### TASK
Beginning with the line that holds "Task: Switch to Dépôt-vente mode" and ending with the last line of the entries, please output each line exactly, apart from any pictures.

### EXTRACTED MATERIAL
========================================

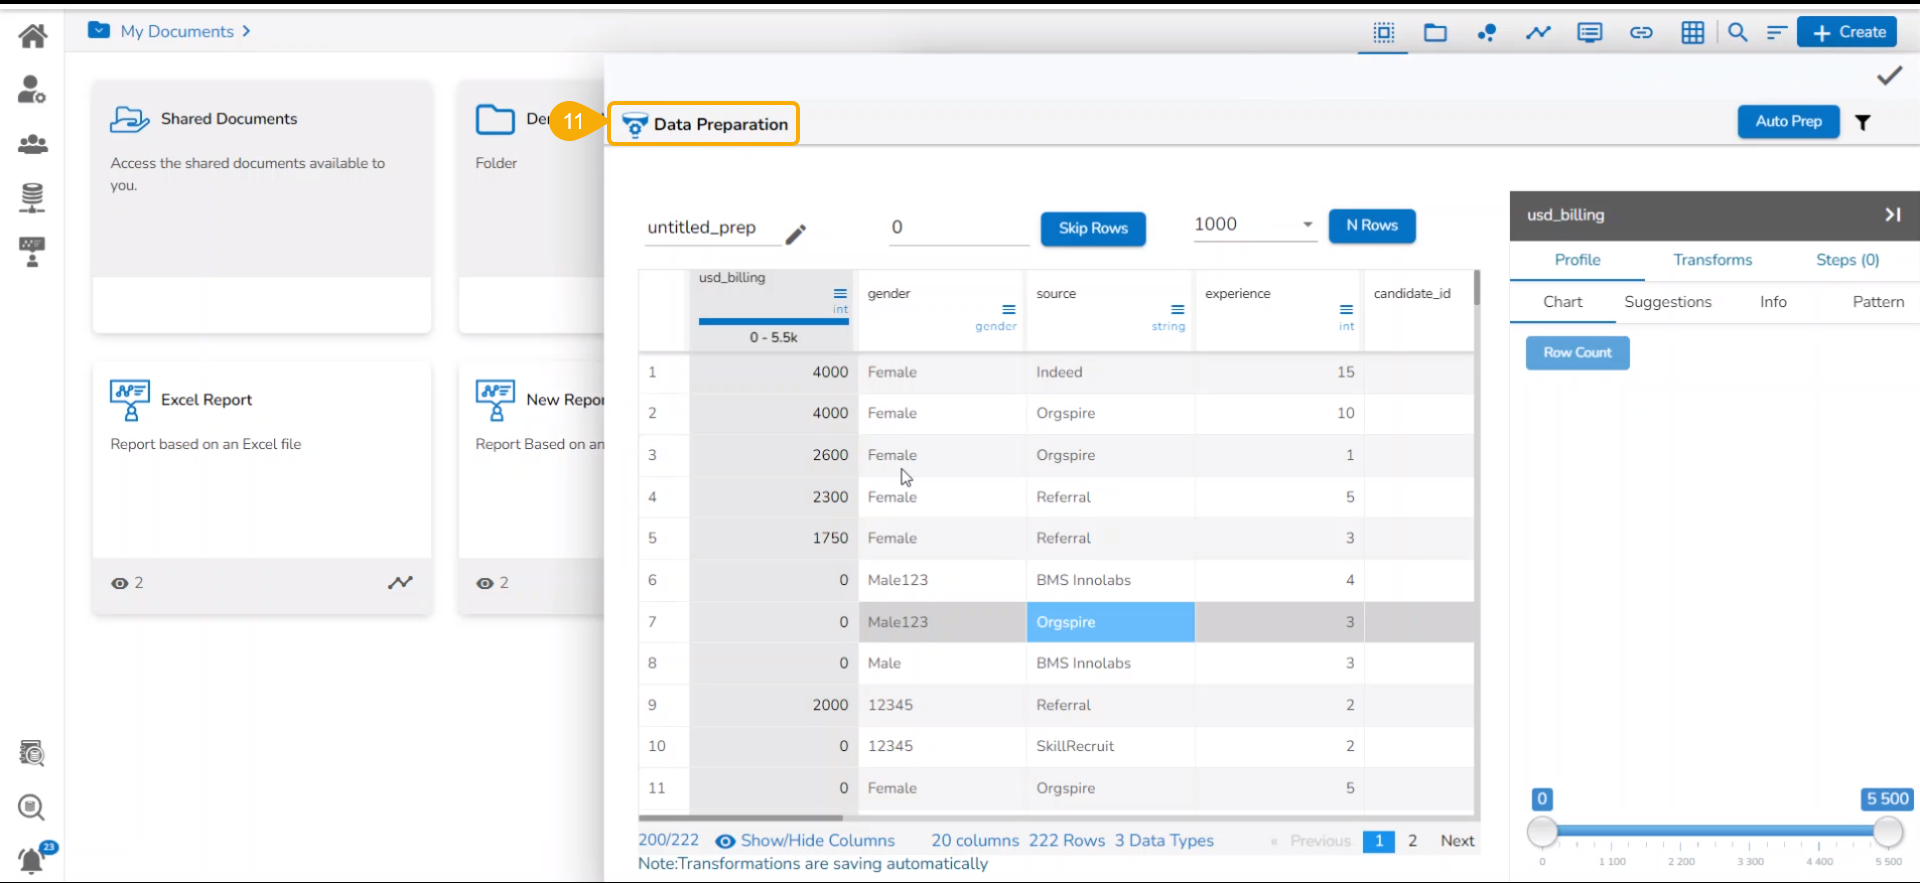Collapse the usd_billing side panel arrow
The height and width of the screenshot is (883, 1920).
pos(1892,214)
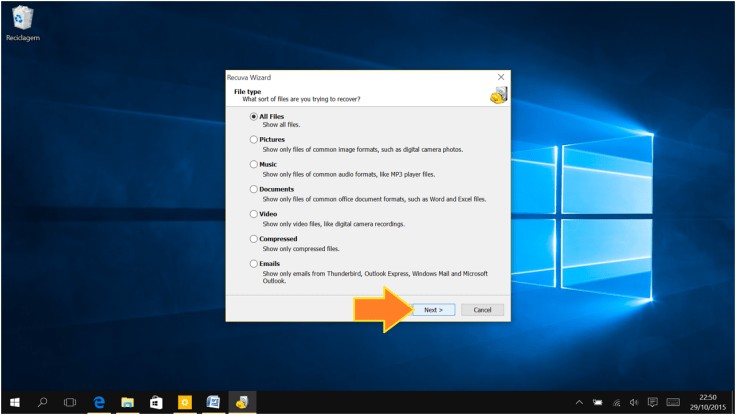
Task: Open File Explorer from the taskbar
Action: (128, 402)
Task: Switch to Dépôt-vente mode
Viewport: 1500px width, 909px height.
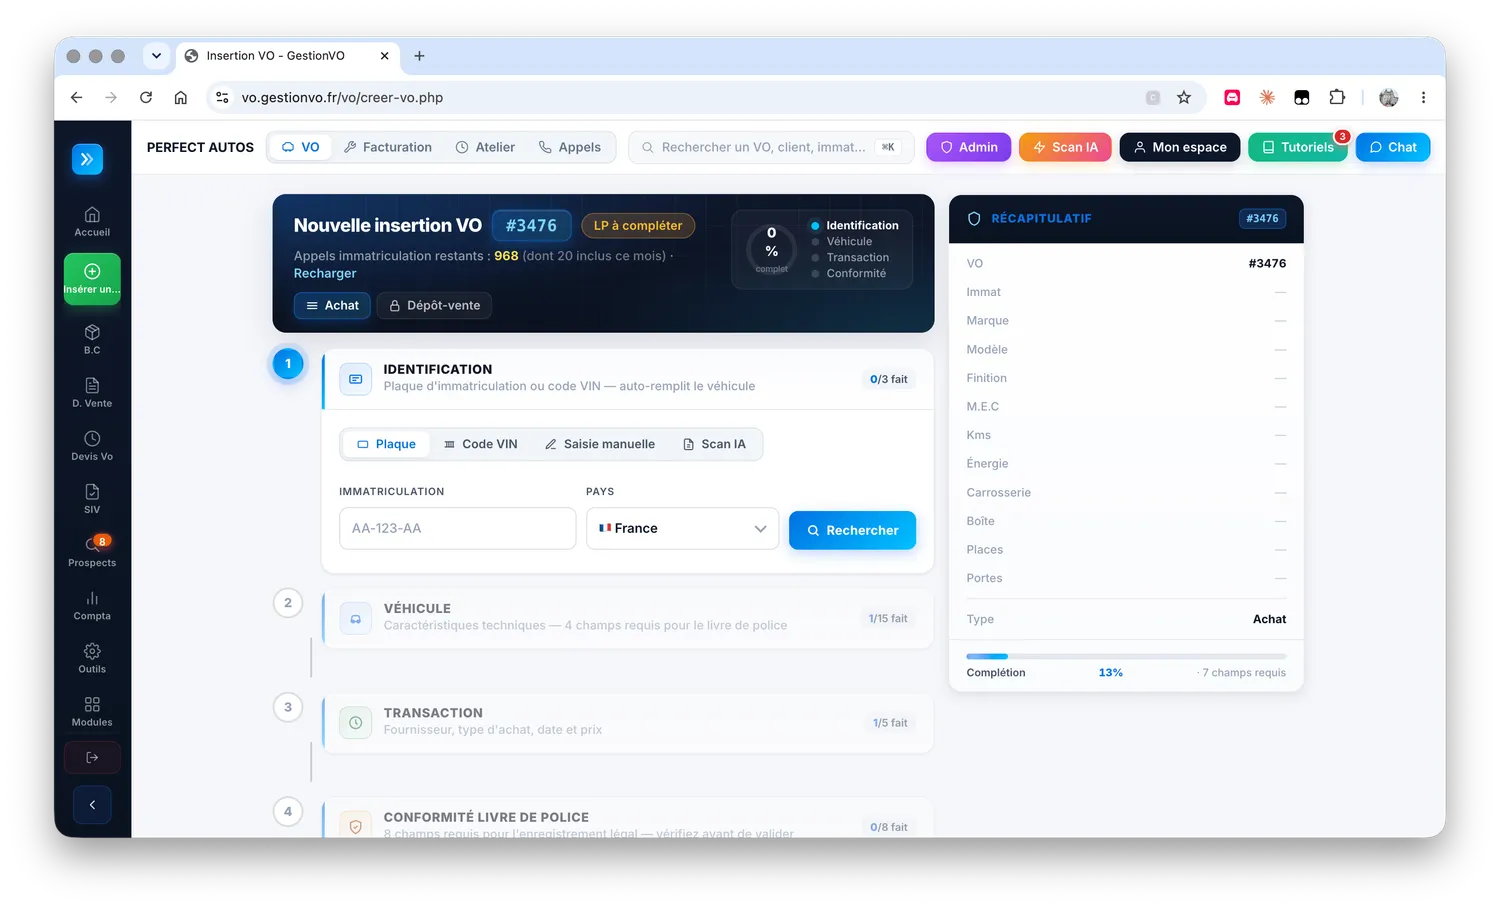Action: 434,305
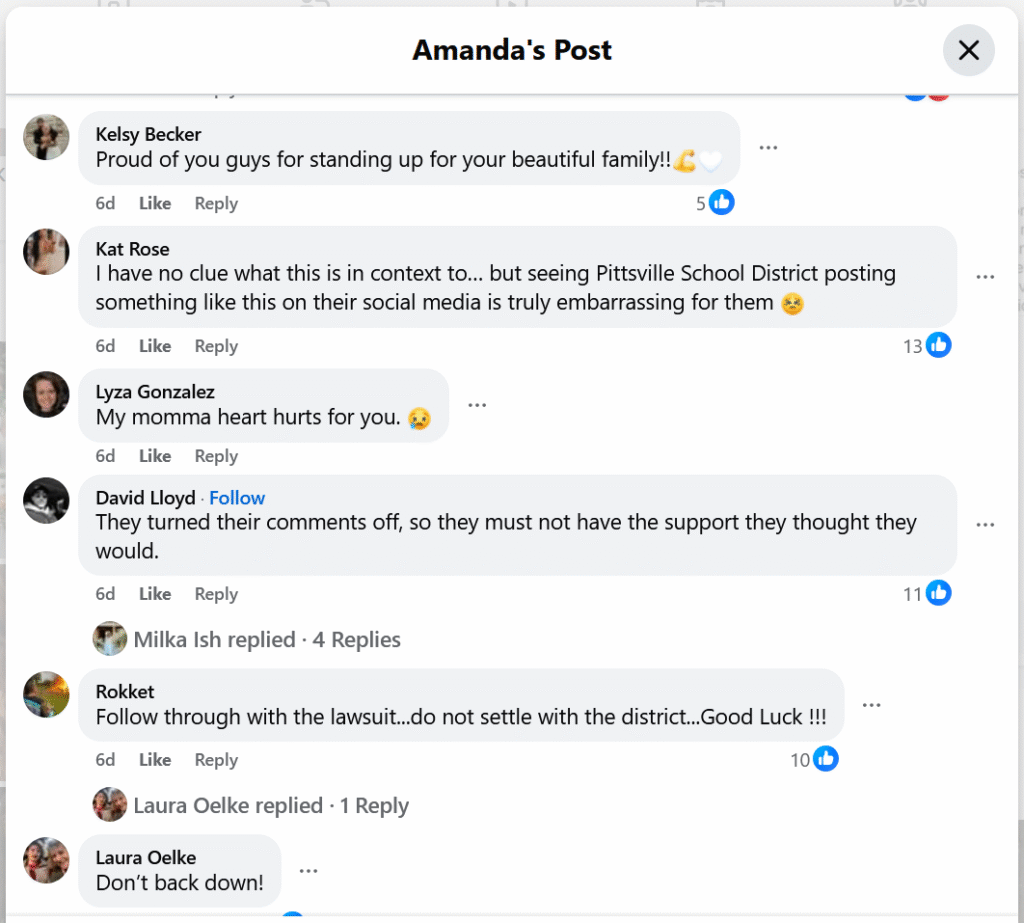Reply to Lyza Gonzalez's comment
1024x923 pixels.
tap(216, 455)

========================================

### RESPONSE
Task: Switch to Dépôt-vente mode
Viewport: 1500px width, 909px height.
Action: 434,305
Reply to Lyza Gonzalez's comment
1024x923 pixels.
tap(216, 455)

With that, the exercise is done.